Frank Zappa once said:
“A mind is like a parachute. It doesn't work if it is not open.”
Paraphrasing Zappa we could say that the same applies to a resilient system: it must be open to "be at work and stay the same". Therefore in my previous post I focused on openness and perception as prerequisites to resilience. There I introduced the three basic services perception is based upon: sensors, quale, and memory. (As discussed elsewhere, antifragility extends resilience with (machine-) learning capability, therefore what we mentioned in our post also applies to computational antifragility.) In this post I continue the discussion providing a practical example: a perception service for a well-known and quite widespread programming language, the so called "C" language.

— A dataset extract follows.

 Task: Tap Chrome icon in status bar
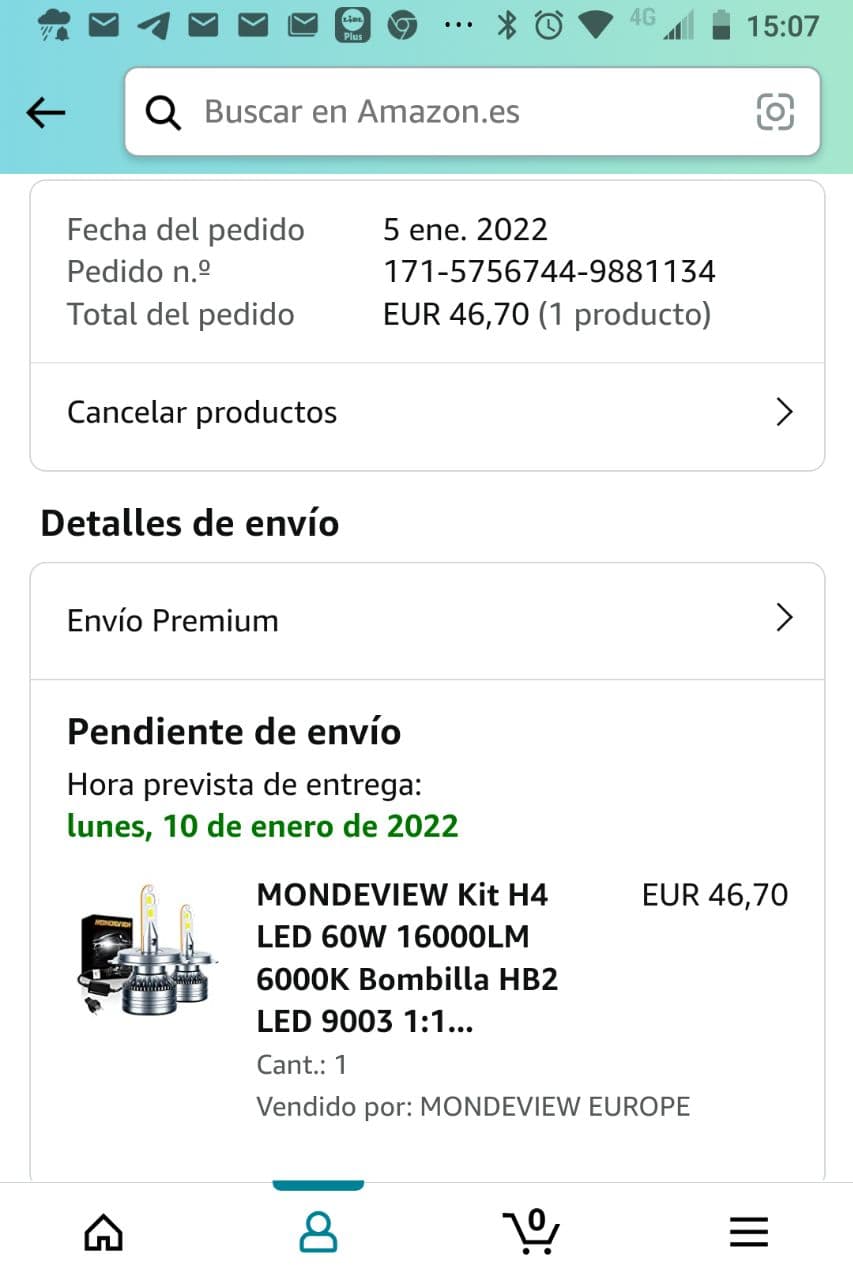point(402,25)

My discussion will not be a very technical one, and I will do my best to remember that the reader may not be a programmer or an expert in computers altogether! A number of computer-specific concepts will be required though, which will be now introduced as gently and as non-technically as possible (at least, as possible to me!)
The reader accustomed to terms such as "programming language", "computer program", or "programming language variables" may skip this part and go immediately to the next one.

To better enjoy this part the reader is suggested to listen to Frank Zappa's "Call Any Vegetable", kindly provided here.

If you want your computer to do things for you, you need to formulate the intended actions in a way that the computer may understand. Though very fast, computers "speak" a very simple language; that language is so simple that it would be unpractical and in most cases unreasonable to expect a human being to "speak" the same language of a computer.

People who do are often called nerds or in some cases engineers, this second term possibly meaning "persons that talk to engines". (Have you ever seen one such person while s/he calls an engine? Quite moving. Or, at least, the engine often does afterwards.)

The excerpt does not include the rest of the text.